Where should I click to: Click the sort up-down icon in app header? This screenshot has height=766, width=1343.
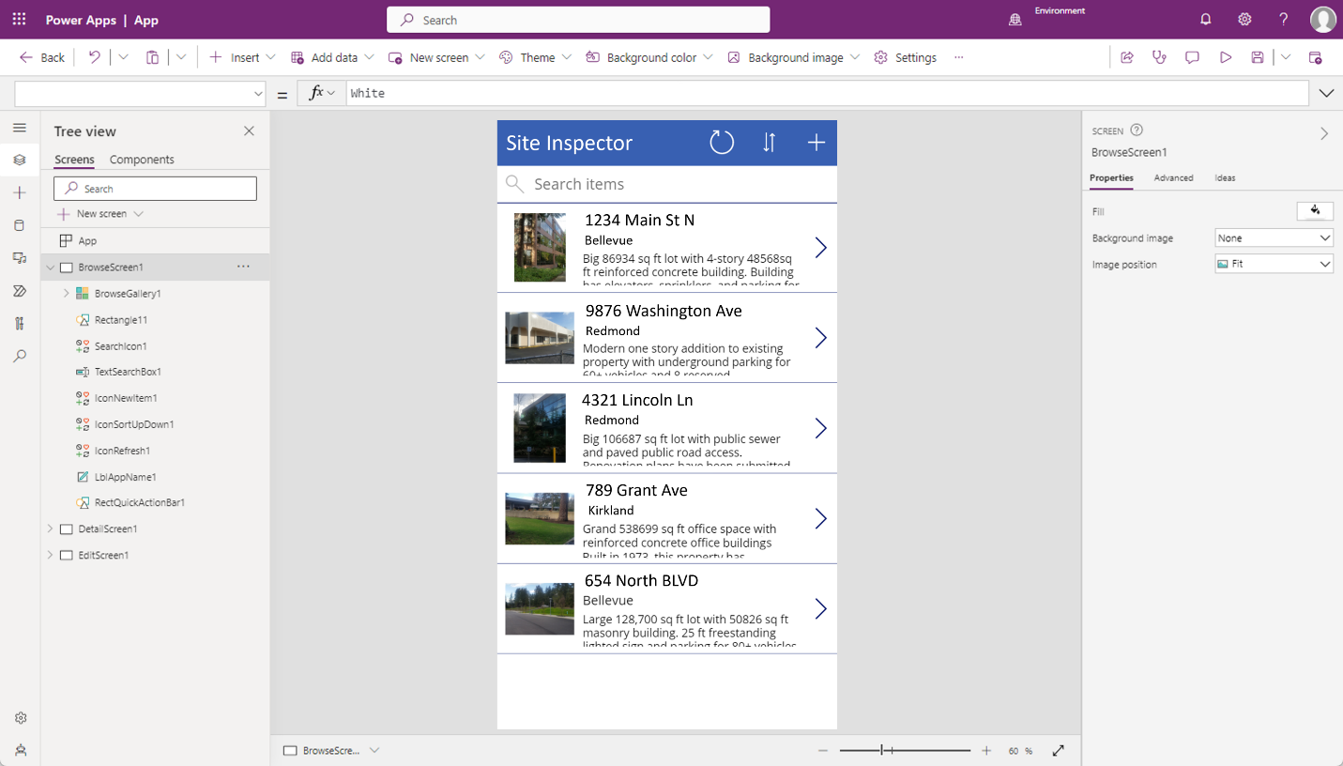pyautogui.click(x=769, y=143)
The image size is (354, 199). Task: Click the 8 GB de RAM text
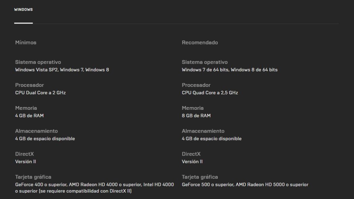(196, 115)
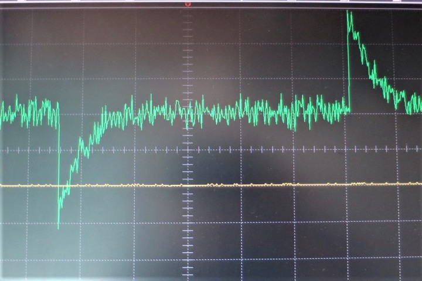Click the bottom edge of the display below grid
The width and height of the screenshot is (422, 281).
click(x=211, y=278)
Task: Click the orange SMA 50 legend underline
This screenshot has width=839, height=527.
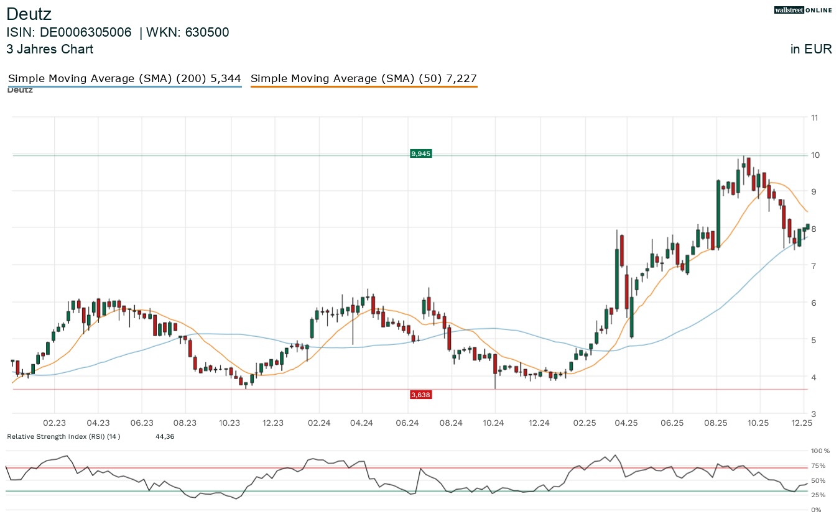Action: click(363, 86)
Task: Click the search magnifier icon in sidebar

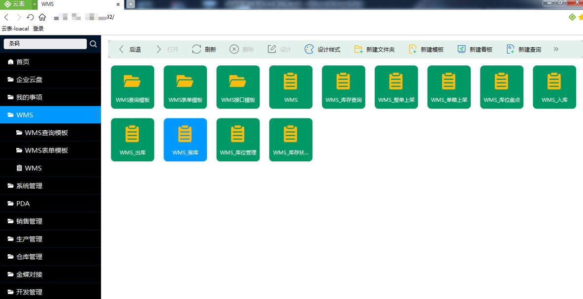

▸ **Exercise brief**: The listing above must be repeated exactly, apart from the pictures.

▸ **Output**:
Where should I click to: Click the sort up-down icon in app header? This screenshot has height=766, width=1343.
pyautogui.click(x=769, y=143)
The image size is (354, 199). Task: Click the 8 GB de RAM text
(196, 115)
Click the bottom edge of the display below grid
The width and height of the screenshot is (422, 281).
click(x=211, y=278)
Task: Click the orange SMA 50 legend underline
This screenshot has width=839, height=527.
Action: click(363, 86)
Task: Click the search magnifier icon in sidebar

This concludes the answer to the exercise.